The radio host criticized the DNC for merely determining to “study it further.”
Press’ guest, who was present at some of the Democrats’ meetings on the issue, described the deliberation among party insiders.
“They decided to study it further and I believe there was also a long debate during this that they were either arguing whether the text should say ‘reduce the number of super-delegates’ or ‘reduce or eliminate the number of super-delegates’ and they apparently spent about 20 minutes or so arguing about whether ‘reduce’ inherently contains the possibility of ‘eliminating.’ And so this is the type of thing that the DNC spends a lot of time arguing about.”
According to the report adopted Saturday, the DNC’s Rules and Bylaws Committee will present a final proposal for reducing the “perceived influence” of superdelegates beginning in December, The Hill reports.
DNC chair Tom Perez called the move a “milestone.” He previously told the Associated Press that the party “will improve the democratic process” before the 2020 election.
Superdelegates were a cause of controversy during the 2016 Democratic primaries.
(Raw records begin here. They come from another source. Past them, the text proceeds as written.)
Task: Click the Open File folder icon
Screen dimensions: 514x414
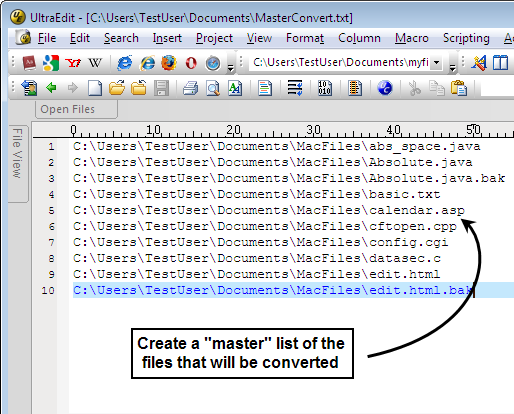Action: pyautogui.click(x=117, y=88)
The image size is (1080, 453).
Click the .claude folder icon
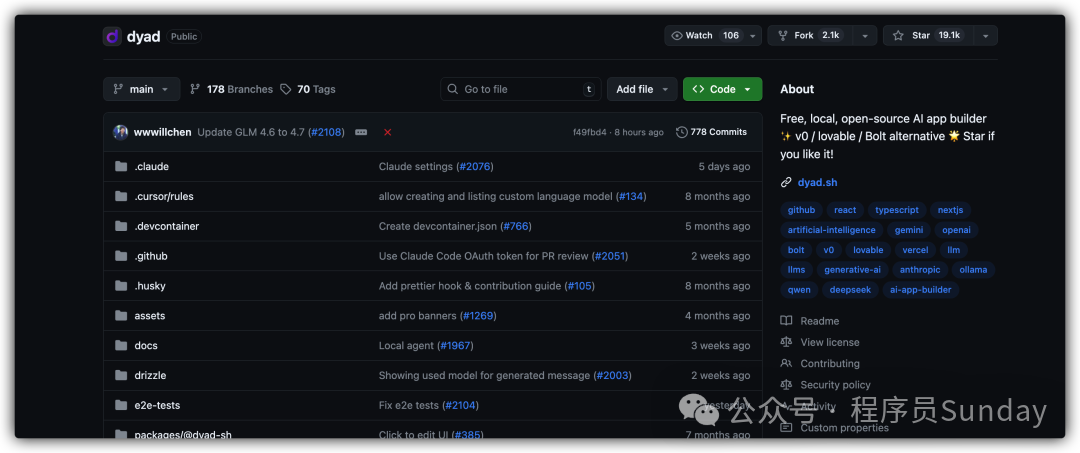(121, 167)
Pew Research notes that slightly under 15 percent of delegates to the Democratic National Convention are superdelegates.
During the 2016 cycle, the majority of the assortment of DNC officials, Democratic politicians, and other party insiders overwhelmingly supported Hillary Clinton over Bernie Sanders, leading to accusations of a “rigged” primary.
“If we’re going to win elections, you’ve got to earn the trust of voters, and many voters had a crisis of confidence in the Democratic Party,” Perez said.